▸ TRECHO SELECIONADO

I Hate People: Jesuton
Uma londrina apaixonada pela América Latina em uma procura por si mesma através da música
Publicado em 09/2017
Das janelas de casa, Rachel Jesuton Olaolu Amosu, ou só Jesuton, consegue ver do Catumbi à Lapa, com direito até à ponte Rio-Niterói, à Baia de Guanabara e ao Engenhão. É terapêutico observar, lá do alto de Santa Teresa, a diversidade e o ritmo de cantos tão diferentes da cidade. E de diversidade a inglesa de voz arrepiante entende bem.
Filha de mãe jamaicana e pai nigeriano, nascida e criada na pluralidade de Londres, Jesuton sempre foi apaixonada pela cultura latino-americana. Na sugestão de um professor, feita em tom de brincadeira, de fazer uma monografia sobre o uso de plantas psicodélicas na Amazônia, ela enxergou a oportunidade de conhecer de perto o caldeirão que é este pedaço do continente americano.

▸ INSTRUÇÕES DA TAREFA
No perfil de Jesuton, de que países são a mãe e o pai dela? Este material é independente do perfil de Jesuton.

▸ DADOS FORNECIDOS
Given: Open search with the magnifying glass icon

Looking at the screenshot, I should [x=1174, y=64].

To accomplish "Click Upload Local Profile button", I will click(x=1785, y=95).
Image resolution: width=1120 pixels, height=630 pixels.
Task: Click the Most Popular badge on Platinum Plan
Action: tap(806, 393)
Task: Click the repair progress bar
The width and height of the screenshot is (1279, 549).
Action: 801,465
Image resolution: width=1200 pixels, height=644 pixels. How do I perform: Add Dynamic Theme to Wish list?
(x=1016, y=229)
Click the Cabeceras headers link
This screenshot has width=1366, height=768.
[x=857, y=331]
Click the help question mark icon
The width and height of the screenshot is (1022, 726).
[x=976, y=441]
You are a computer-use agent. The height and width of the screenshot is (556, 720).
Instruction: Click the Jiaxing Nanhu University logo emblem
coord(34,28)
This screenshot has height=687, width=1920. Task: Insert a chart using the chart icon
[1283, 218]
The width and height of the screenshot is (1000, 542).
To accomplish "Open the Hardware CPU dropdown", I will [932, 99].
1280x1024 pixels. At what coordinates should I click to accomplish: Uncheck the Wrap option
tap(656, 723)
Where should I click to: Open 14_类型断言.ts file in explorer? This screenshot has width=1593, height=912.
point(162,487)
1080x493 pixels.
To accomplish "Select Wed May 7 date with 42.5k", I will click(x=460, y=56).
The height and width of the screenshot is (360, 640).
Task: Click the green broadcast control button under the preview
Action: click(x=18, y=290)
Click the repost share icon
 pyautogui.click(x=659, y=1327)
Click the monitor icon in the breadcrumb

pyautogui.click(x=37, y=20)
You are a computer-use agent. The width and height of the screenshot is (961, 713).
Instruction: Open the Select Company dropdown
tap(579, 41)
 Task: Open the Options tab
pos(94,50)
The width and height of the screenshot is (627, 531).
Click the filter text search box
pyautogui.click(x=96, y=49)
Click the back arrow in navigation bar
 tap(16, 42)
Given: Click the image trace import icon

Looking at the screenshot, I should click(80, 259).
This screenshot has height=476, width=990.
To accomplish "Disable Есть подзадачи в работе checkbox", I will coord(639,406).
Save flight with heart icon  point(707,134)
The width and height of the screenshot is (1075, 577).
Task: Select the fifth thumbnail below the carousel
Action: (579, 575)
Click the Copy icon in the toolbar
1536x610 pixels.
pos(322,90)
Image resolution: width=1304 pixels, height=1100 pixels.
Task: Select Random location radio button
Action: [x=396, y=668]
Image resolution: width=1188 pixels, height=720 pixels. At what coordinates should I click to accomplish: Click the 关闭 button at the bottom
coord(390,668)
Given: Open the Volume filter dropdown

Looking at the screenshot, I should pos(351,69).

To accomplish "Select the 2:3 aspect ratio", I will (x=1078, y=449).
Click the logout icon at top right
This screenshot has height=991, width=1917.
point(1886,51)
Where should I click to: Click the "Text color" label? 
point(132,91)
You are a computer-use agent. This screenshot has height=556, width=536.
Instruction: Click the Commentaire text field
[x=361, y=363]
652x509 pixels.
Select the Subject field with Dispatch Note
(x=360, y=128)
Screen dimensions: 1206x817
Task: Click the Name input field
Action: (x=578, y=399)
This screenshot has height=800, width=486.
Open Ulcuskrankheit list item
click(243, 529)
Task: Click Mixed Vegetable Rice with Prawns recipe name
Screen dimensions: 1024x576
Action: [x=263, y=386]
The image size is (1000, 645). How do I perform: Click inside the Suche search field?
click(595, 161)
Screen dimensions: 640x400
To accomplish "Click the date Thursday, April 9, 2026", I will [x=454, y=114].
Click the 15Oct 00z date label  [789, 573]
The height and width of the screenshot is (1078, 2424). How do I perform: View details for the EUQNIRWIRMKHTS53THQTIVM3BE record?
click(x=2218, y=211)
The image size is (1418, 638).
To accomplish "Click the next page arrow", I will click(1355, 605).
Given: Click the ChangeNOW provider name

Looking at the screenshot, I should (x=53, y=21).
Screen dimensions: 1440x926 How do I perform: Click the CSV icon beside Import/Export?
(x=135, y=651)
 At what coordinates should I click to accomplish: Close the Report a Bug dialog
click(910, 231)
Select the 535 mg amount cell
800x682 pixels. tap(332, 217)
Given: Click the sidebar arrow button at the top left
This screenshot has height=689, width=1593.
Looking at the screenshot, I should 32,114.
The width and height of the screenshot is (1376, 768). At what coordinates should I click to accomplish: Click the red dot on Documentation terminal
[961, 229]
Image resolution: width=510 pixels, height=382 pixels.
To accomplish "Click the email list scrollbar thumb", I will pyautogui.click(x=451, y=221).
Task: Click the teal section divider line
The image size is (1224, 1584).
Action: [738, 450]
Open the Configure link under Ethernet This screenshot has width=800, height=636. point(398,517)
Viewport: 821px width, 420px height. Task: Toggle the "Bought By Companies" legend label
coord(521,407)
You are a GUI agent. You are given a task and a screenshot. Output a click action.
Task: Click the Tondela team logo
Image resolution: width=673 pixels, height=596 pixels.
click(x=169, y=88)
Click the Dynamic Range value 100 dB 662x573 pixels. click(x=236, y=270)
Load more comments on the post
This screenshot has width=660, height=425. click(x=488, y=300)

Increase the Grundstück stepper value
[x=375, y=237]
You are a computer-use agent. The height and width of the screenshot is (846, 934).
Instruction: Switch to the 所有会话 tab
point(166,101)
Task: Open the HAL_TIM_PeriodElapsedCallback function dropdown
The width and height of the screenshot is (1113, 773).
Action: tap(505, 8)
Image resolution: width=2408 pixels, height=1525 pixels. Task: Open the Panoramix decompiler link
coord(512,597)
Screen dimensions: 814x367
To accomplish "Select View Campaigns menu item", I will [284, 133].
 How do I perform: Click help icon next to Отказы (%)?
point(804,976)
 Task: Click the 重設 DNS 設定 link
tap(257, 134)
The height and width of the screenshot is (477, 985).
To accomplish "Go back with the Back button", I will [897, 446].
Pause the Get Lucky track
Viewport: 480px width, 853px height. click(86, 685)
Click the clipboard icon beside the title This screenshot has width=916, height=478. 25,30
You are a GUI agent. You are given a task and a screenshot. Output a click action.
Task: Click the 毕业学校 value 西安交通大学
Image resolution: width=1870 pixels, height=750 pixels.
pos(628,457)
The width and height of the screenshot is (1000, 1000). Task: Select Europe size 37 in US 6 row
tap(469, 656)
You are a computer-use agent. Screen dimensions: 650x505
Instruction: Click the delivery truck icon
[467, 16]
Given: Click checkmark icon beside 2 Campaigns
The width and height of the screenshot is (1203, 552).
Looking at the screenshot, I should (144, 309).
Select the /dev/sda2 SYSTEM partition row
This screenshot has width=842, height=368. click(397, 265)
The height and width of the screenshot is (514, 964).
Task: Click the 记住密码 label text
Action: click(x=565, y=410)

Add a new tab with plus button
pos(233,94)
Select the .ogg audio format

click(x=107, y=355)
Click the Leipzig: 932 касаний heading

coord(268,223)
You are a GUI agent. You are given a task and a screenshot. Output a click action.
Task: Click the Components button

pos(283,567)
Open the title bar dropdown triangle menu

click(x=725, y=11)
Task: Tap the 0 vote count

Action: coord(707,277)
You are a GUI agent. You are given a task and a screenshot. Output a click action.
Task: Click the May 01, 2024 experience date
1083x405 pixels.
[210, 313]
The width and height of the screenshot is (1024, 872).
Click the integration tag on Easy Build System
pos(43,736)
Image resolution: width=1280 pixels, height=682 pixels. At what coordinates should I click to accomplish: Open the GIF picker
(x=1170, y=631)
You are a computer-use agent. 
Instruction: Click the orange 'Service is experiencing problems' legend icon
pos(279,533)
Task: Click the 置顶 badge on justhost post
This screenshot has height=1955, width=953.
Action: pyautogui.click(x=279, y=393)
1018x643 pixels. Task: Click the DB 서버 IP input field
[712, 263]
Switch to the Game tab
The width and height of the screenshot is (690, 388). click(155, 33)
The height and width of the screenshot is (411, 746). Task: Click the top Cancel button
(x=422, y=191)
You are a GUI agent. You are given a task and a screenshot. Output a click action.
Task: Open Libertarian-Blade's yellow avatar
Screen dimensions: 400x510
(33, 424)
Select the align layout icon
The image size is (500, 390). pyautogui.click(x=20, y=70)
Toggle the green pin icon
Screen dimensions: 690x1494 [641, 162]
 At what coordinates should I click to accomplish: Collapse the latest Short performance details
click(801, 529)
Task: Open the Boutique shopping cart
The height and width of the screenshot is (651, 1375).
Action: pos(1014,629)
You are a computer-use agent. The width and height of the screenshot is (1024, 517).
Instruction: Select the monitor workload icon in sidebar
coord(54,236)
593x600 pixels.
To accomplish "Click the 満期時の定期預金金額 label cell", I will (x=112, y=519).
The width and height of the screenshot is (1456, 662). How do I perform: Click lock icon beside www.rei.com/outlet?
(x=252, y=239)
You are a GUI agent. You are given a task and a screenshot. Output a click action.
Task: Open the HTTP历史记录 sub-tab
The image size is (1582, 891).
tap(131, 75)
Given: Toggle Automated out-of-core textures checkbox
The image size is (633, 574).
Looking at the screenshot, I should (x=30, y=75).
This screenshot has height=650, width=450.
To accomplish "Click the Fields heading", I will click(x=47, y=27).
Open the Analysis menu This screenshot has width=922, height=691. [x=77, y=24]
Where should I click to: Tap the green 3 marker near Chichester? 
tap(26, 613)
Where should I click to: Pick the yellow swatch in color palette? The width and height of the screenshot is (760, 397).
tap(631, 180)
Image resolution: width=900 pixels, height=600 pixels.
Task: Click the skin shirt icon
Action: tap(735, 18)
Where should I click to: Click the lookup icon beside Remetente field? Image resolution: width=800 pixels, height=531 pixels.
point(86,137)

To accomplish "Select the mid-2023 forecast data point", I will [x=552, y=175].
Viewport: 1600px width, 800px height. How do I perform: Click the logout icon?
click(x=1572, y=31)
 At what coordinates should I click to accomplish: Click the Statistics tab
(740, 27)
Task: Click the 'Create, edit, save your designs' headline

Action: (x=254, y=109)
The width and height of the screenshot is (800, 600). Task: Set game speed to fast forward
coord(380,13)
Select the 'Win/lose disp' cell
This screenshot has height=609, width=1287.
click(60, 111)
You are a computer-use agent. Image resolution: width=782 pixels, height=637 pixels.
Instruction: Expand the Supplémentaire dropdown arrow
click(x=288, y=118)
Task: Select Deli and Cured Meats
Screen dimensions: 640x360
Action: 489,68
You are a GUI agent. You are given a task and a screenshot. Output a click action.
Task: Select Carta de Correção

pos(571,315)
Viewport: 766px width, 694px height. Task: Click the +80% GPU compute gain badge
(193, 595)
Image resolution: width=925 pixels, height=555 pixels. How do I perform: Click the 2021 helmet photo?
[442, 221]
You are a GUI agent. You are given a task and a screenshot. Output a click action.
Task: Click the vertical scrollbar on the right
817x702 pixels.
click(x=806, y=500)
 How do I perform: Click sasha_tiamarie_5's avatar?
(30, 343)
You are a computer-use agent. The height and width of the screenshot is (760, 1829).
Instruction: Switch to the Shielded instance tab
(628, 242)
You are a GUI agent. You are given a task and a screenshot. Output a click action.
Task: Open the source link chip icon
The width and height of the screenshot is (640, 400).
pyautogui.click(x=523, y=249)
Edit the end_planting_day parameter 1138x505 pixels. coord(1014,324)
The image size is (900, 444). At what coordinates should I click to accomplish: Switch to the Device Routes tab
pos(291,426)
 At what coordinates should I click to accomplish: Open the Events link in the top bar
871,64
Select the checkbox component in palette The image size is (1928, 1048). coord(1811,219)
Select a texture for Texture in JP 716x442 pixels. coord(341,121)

▸ RESULTADO DO EXERCÍCIO
A mãe é jamaicana e o pai é nigeriano.